Today I’m writing about the question on everyone’s lips at the moment:
How will One Direction survive without Zayn Malik?
(I’m kidding. It’s the other question.)
Right now, in the UK, the media is buzzing with personal information about the people who could be leading the country: what their hobbies are, what their families are like, their favourite fish, or how they eat a bacon sandwich. Whether we realise it or not, we are asking ourselves the questions: is this leader nice? Do we like them as a person?
These, I am sorry to tell you, are not the questions we should be asking.
- Don’t vote for a leader because they’re nice to their family
Even the cruelest dictators had friends, family, people who genuinely liked them.
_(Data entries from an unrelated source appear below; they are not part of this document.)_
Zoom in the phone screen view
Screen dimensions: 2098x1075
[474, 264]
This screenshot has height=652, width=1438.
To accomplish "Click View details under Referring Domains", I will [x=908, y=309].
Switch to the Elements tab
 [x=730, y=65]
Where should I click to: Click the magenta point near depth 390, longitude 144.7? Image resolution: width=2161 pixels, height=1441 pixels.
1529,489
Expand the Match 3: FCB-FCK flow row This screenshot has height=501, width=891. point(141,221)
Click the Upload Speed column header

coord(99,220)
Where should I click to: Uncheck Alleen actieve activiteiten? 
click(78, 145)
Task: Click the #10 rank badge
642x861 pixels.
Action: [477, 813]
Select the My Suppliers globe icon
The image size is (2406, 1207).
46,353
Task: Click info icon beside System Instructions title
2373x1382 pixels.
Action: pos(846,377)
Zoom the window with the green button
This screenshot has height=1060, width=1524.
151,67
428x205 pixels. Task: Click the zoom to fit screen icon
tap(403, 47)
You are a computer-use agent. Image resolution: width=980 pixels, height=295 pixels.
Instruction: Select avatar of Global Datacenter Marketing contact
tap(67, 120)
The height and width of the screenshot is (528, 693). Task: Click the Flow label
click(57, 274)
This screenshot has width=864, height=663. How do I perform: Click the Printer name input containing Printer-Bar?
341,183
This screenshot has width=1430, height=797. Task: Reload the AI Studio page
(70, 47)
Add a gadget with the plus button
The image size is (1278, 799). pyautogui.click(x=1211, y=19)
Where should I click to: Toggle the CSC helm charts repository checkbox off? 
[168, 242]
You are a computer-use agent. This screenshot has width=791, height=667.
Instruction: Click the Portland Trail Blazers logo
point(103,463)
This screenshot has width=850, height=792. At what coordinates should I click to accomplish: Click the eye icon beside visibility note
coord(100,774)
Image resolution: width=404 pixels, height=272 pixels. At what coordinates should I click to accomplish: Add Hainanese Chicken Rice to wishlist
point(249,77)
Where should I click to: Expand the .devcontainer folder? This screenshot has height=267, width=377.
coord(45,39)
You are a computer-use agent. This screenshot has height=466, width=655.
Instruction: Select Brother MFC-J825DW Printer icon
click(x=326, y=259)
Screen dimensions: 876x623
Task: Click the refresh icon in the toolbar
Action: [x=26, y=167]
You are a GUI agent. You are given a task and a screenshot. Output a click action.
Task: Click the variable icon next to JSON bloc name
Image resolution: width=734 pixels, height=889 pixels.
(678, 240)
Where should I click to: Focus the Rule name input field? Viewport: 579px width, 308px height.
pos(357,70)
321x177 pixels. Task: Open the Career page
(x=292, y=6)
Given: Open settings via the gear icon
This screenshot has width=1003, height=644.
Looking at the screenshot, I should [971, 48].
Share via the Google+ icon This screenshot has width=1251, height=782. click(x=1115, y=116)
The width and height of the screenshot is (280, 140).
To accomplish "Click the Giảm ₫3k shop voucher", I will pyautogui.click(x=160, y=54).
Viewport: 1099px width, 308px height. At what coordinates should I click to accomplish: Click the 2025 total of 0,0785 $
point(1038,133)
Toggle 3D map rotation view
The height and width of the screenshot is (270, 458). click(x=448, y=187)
Even Hitler had a loving wife, and was popular enough to get elected.
Conversely, if Jesus were up for election, he could have been criticised for not being a ‘family man’ – he wasn’t married, he didn’t have children, and when his family asked to see him he said his disciples were his mother and brothers. (Luke 8:21)
Here is a better test of a leader than how nice they are to their family:
- what they say
- what they do
Their words and policies matter. How they have acted in the past matters. What they say they will do matters. (On this score, it’s probably worth noting that Jesus does significantly better than Hitler.)
We should not be asking, ‘do they seem a nice person?’ but ‘will they do good things for others?’
- Don’t vote for a leader because they’re nice to your family
It is natural to want to vote for a leader who will make things easier for us, but Christians are called to love and serve others (Matt 20:26-28, Rom 13:10, Luke 10:25-37)
When we talk about voting for who we think will be the best as a leader, do we vote for who will make things good for us, or who will look after the most vulnerable in society? Even those we don’t know personally?
This week I have had leaflets through my door from both Labour and Conservative parties, promising to reward ‘hard-working families’, which immediately gets my hackles up because it implies that those who are single, or those who are not able to work (hard or otherwise) do not merit their votes. They have divided the population into ‘valuable’ and not valuable: but every life is valuable.
Recently we have seen columnists in national newspapers decrying drowning refugees as ‘cockroaches’, politicians who advocate that we stop giving foreign aid (because ’they’ don’t matter, we do), cuts in the welfare system that are causing children to go hungry and sick and disabled people to commit suicide because their money is cut off.
As with politicians, so too with us: our character is revealed most truly not by how we treat our friends, but how we treat the ‘other’, those who differ from us.
Our character is revealed by how we treat people stigmatised by society: foreigners and refugees (including those of different religion), people of colour, the poor, the LBGT community, elderly people, single parents, disabled people, people with mental illness. Every life is valuable.
Don’t vote for a leader because they’re nice to their family. Don’t vote for a leader because they’re nice to your family. There are better questions to ask.
One would hope we love our family and friends, and want to do what’s best for them. But do we love the people turning up to food banks? Do we love the migrants drowning in the seas?
These are the questions we should be asking.
Over to you:
- What reasoning do you use when choosing who to vote for?
- What do you think about the media coverage of the General Election?
- What do you think about the idea of not voting for who will make life better for you, but for those stigmatised by society?